BEGIN DATA UNDER STUDY

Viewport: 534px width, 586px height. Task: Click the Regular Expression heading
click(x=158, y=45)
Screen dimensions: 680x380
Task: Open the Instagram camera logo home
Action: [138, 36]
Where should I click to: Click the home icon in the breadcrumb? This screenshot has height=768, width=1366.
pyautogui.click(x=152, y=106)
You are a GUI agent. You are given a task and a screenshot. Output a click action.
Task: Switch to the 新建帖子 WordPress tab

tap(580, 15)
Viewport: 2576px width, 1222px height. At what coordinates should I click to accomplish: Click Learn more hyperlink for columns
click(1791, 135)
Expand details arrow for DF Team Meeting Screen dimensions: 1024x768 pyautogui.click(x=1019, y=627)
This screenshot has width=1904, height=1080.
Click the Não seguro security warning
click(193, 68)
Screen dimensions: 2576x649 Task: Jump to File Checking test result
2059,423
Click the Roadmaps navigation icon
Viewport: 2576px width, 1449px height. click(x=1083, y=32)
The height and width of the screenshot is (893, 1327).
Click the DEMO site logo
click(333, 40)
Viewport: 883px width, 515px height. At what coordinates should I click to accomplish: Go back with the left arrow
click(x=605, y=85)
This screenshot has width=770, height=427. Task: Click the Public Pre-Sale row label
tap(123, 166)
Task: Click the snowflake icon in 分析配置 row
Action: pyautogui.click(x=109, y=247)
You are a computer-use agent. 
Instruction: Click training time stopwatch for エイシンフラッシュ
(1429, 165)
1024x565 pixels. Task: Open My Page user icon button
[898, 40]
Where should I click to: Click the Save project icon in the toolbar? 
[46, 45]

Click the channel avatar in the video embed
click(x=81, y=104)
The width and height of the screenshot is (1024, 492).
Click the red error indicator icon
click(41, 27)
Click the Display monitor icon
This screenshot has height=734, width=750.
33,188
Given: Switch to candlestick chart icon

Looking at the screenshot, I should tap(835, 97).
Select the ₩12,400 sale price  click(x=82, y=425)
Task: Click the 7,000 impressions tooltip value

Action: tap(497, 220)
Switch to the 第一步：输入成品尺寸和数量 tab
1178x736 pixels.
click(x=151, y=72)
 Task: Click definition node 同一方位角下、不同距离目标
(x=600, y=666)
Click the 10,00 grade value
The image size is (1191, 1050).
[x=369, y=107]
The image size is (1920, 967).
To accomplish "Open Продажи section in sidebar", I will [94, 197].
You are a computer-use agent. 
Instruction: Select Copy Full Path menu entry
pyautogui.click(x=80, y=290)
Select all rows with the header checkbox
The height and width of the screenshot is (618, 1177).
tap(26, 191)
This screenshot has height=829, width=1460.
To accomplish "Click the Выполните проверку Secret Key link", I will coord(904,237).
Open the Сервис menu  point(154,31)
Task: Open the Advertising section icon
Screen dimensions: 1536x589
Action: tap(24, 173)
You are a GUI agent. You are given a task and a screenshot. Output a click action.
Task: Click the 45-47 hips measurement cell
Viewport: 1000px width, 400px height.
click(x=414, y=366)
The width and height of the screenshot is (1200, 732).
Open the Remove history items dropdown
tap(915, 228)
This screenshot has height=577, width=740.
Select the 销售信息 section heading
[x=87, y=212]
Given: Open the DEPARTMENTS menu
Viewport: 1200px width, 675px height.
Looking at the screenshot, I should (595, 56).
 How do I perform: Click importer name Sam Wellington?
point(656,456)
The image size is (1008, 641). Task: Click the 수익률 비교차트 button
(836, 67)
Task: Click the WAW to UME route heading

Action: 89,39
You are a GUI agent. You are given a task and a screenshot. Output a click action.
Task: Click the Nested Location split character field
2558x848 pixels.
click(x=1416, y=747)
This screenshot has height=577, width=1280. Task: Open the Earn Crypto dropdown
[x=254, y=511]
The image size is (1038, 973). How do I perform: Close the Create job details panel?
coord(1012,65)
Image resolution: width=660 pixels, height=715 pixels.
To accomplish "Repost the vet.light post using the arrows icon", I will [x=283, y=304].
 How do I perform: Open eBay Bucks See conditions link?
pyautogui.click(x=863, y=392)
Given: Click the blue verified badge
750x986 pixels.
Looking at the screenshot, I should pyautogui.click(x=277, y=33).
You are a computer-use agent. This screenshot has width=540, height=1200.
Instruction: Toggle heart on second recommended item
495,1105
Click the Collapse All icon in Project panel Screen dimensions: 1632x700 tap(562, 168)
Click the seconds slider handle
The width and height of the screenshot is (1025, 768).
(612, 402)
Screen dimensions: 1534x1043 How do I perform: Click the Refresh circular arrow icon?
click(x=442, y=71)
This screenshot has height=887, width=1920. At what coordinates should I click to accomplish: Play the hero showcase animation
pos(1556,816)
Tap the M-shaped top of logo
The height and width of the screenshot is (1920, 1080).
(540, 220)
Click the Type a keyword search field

END DATA UNDER STUDY

Copy out all of the records above with nothing altered.

OUTPUT FOR THIS TASK
Viewport: 534px width, 586px height. Task: Click the Regular Expression heading
click(x=158, y=45)
Screen dimensions: 680x380
Task: Open the Instagram camera logo home
Action: [138, 36]
Where should I click to: Click the home icon in the breadcrumb? This screenshot has height=768, width=1366.
pyautogui.click(x=152, y=106)
You are a GUI agent. You are given a task and a screenshot. Output a click action.
Task: Switch to the 新建帖子 WordPress tab

tap(580, 15)
Viewport: 2576px width, 1222px height. At what coordinates should I click to accomplish: Click Learn more hyperlink for columns
click(1791, 135)
Expand details arrow for DF Team Meeting Screen dimensions: 1024x768 pyautogui.click(x=1019, y=627)
This screenshot has width=1904, height=1080.
Click the Não seguro security warning
click(193, 68)
Screen dimensions: 2576x649 Task: Jump to File Checking test result
2059,423
Click the Roadmaps navigation icon
Viewport: 2576px width, 1449px height. click(x=1083, y=32)
The height and width of the screenshot is (893, 1327).
Click the DEMO site logo
click(333, 40)
Viewport: 883px width, 515px height. At what coordinates should I click to accomplish: Go back with the left arrow
click(x=605, y=85)
This screenshot has width=770, height=427. Task: Click the Public Pre-Sale row label
tap(123, 166)
Task: Click the snowflake icon in 分析配置 row
Action: pyautogui.click(x=109, y=247)
You are a computer-use agent. 
Instruction: Click training time stopwatch for エイシンフラッシュ
(1429, 165)
1024x565 pixels. Task: Open My Page user icon button
[898, 40]
Where should I click to: Click the Save project icon in the toolbar? 
[46, 45]

Click the channel avatar in the video embed
click(x=81, y=104)
The width and height of the screenshot is (1024, 492).
Click the red error indicator icon
click(41, 27)
Click the Display monitor icon
This screenshot has height=734, width=750.
33,188
Given: Switch to candlestick chart icon

Looking at the screenshot, I should tap(835, 97).
Select the ₩12,400 sale price  click(x=82, y=425)
Task: Click the 7,000 impressions tooltip value

Action: tap(497, 220)
Switch to the 第一步：输入成品尺寸和数量 tab
1178x736 pixels.
click(x=151, y=72)
 Task: Click definition node 同一方位角下、不同距离目标
(x=600, y=666)
Click the 10,00 grade value
The image size is (1191, 1050).
[x=369, y=107]
The image size is (1920, 967).
To accomplish "Open Продажи section in sidebar", I will [94, 197].
You are a computer-use agent. 
Instruction: Select Copy Full Path menu entry
pyautogui.click(x=80, y=290)
Select all rows with the header checkbox
The height and width of the screenshot is (618, 1177).
tap(26, 191)
This screenshot has height=829, width=1460.
To accomplish "Click the Выполните проверку Secret Key link", I will coord(904,237).
Open the Сервис menu  point(154,31)
Task: Open the Advertising section icon
Screen dimensions: 1536x589
Action: tap(24, 173)
You are a GUI agent. You are given a task and a screenshot. Output a click action.
Task: Click the 45-47 hips measurement cell
Viewport: 1000px width, 400px height.
click(x=414, y=366)
The width and height of the screenshot is (1200, 732).
Open the Remove history items dropdown
tap(915, 228)
This screenshot has height=577, width=740.
Select the 销售信息 section heading
[x=87, y=212]
Given: Open the DEPARTMENTS menu
Viewport: 1200px width, 675px height.
Looking at the screenshot, I should (595, 56).
 How do I perform: Click importer name Sam Wellington?
point(656,456)
The image size is (1008, 641). Task: Click the 수익률 비교차트 button
(836, 67)
Task: Click the WAW to UME route heading

Action: 89,39
You are a GUI agent. You are given a task and a screenshot. Output a click action.
Task: Click the Nested Location split character field
2558x848 pixels.
click(x=1416, y=747)
This screenshot has height=577, width=1280. Task: Open the Earn Crypto dropdown
[x=254, y=511]
The image size is (1038, 973). How do I perform: Close the Create job details panel?
coord(1012,65)
Image resolution: width=660 pixels, height=715 pixels.
To accomplish "Repost the vet.light post using the arrows icon", I will [x=283, y=304].
 How do I perform: Open eBay Bucks See conditions link?
pyautogui.click(x=863, y=392)
Given: Click the blue verified badge
750x986 pixels.
Looking at the screenshot, I should pyautogui.click(x=277, y=33).
You are a computer-use agent. This screenshot has width=540, height=1200.
Instruction: Toggle heart on second recommended item
495,1105
Click the Collapse All icon in Project panel Screen dimensions: 1632x700 tap(562, 168)
Click the seconds slider handle
The width and height of the screenshot is (1025, 768).
(612, 402)
Screen dimensions: 1534x1043 How do I perform: Click the Refresh circular arrow icon?
click(x=442, y=71)
This screenshot has height=887, width=1920. At what coordinates should I click to accomplish: Play the hero showcase animation
pos(1556,816)
Tap the M-shaped top of logo
The height and width of the screenshot is (1920, 1080).
(540, 220)
Click the Type a keyword search field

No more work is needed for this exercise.